*** Provided data ***

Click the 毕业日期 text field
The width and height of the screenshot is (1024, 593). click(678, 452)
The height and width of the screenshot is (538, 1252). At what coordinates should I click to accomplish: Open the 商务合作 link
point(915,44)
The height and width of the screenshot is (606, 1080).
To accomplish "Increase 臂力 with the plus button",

*** End of Provided data ***

### Activity
Produce an exact repeat of the lines from the one containing "The height and width of the screenshot is (606, 1080)." through the last line of the data, and nothing more.

### Task output
The height and width of the screenshot is (606, 1080).
To accomplish "Increase 臂力 with the plus button",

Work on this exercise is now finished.